Kraków odwiedzałam wielokrotnie i za każdym razem wiedziałam, że kolejna wizyta jest tylko kwestią czasu. Jest to jedno z moich ulubionych miejsc i jeszcze nie skończyłam odkrywać wszystkiego co ma do zaoferowania. Ostatnio pierwszy raz pojechałam do Krakowa z dziećmi, dzięki czemu zaczęłam poznawać go z nowej strony. Już wiem, że materiału jest na kilka wypraw. Jeśli zastanawiacie się, czy jest to kierunek, który warto obrać na rodzinną wycieczkę, to zdecydowanie polecam. Opowiem o tym, co nam udało się zobaczyć przez dwa dni. Nie zależało nam, żeby zaliczyć jak najwięcej turystycznych atrakcji, bo jak wspomniałam Kraków nie jest nam obcy. Zależało mi, żeby zaplanować ten pobyt tak, aby był atrakcyjny dla dzieci, a dzięki temu zapewnił miły weekend rodzicom.

stacja Kraków Główny

Jako, że najlepszy sposób podróżowania z dziećmi czyli teleportacja, jest mi jeszcze niedostępny, postanowiliśmy ruszyć na wycieczkę pociągiem. U nas ta opcja bardzo się sprawdziła. Byliśmy w zestawie: dwójka dorosłych i dwójka dzieci (1 i 3 lata). Warto rezerwować miejsca trochę wcześniej, żeby wybrać sobie najbardziej komfortową opcję, czyli dzieci w jednym wagonie, a rodzice w wagonie ciszy. Drugim najlepszym rozwiązaniem dla czteroosobowego składu są miejsca naprzeciwko siebie ze stolikiem pośrodku. Ten stolik naprawdę robi różnicę. Ułatwia animowanie dzieciaków, a przygotowanie zabawiaczy na podróż jest kluczem do sukcesu.

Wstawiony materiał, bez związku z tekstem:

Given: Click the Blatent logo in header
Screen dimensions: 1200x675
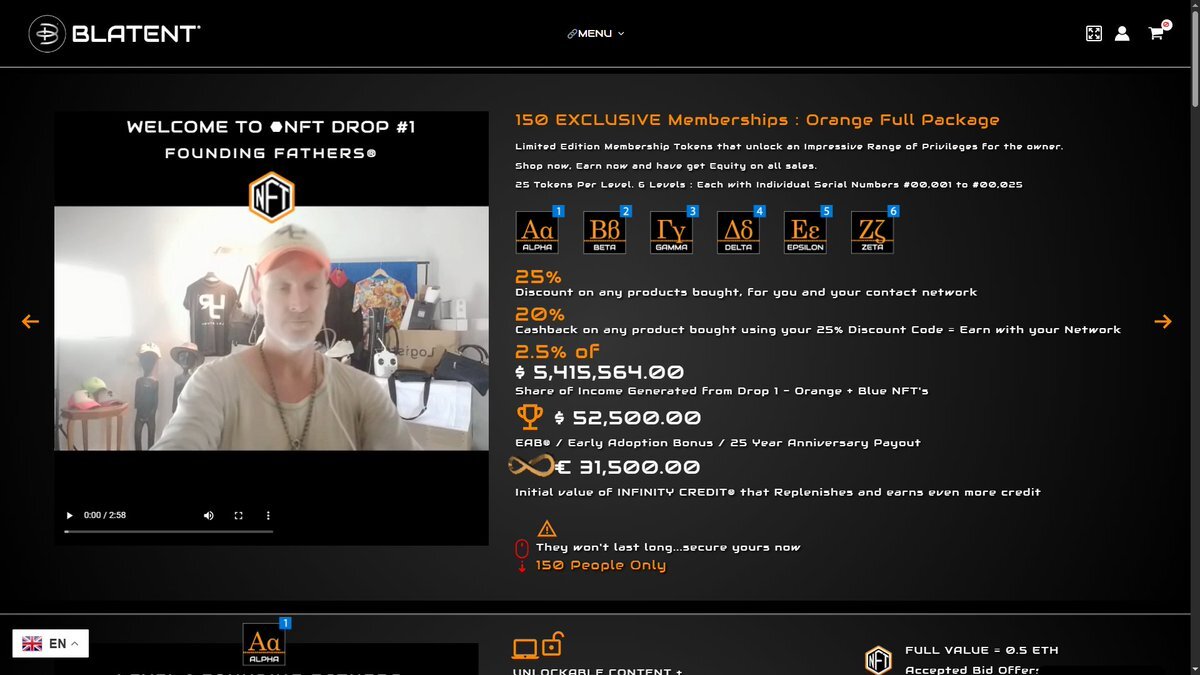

na początku podróży wystarczającą atrakcją jest okno 🙂

Na drogę spakowałam specjalny plecak z kilkoma pewniakami, jak ulubione książeczki i puzzle z kilkoma nowościami, które miały zająć młodzież na dłużej. Świetnymi podróżnymi zabawiaczami u nas są opowiadania, które mają luki i trzeba je uzupełniać konkretnymi naklejkami. „Historyjki z nalepkami” jest cała seria przygód Misia Okruszka. W kategorii zaopatrzenie naklejkowe, zawsze sprawdza się też Tiger, gdzie można kupić ciekawe arkusze.

wyklejanki z Tigera

Klasykiem w pewnym przedziale wiekowym są kolorowanki. My poszliśmy o stopień wyżej i zamówiłam kolorowankę z miejscami i atrakcjami charakterystycznymi dla Krakowa. W ten sposób podczas kolorowania przemycałam informacje o tym, co na wycieczce zobaczymy. Podaję ten patent dalej, bo przy tak małych turystach (mam na myśli trzylatkę) świetnie się sprawdził. Dodatkowo mieliśmy też przewodnik dla dzieci. Tu większość pozycji jest raczej dla dzieci starszych, ja nasz traktowałam bardzo wybiórczo i raczej zajawkowo niż jako lekturę od deski do deski. Przewodniki dla najmłodszych, które tylko zbierają najpopularniejsze miejsca, bez dodatkowych opisów, ma w swojej ofercie wydawnictwo Tashka. Te małe książeczki są idealne, żeby mieć je przy sobie i zaznaczać obiekty, które uda nam się zobaczyć na żywo.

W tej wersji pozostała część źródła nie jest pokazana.